◆ Material for the task:

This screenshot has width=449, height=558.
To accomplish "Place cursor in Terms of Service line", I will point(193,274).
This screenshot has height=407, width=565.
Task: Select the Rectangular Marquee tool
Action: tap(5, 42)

◆ Aim of the task: Transcribe all of the material exactly. Omit nothing.

◆ Written solution:
This screenshot has width=449, height=558.
To accomplish "Place cursor in Terms of Service line", I will point(193,274).
This screenshot has height=407, width=565.
Task: Select the Rectangular Marquee tool
Action: tap(5, 42)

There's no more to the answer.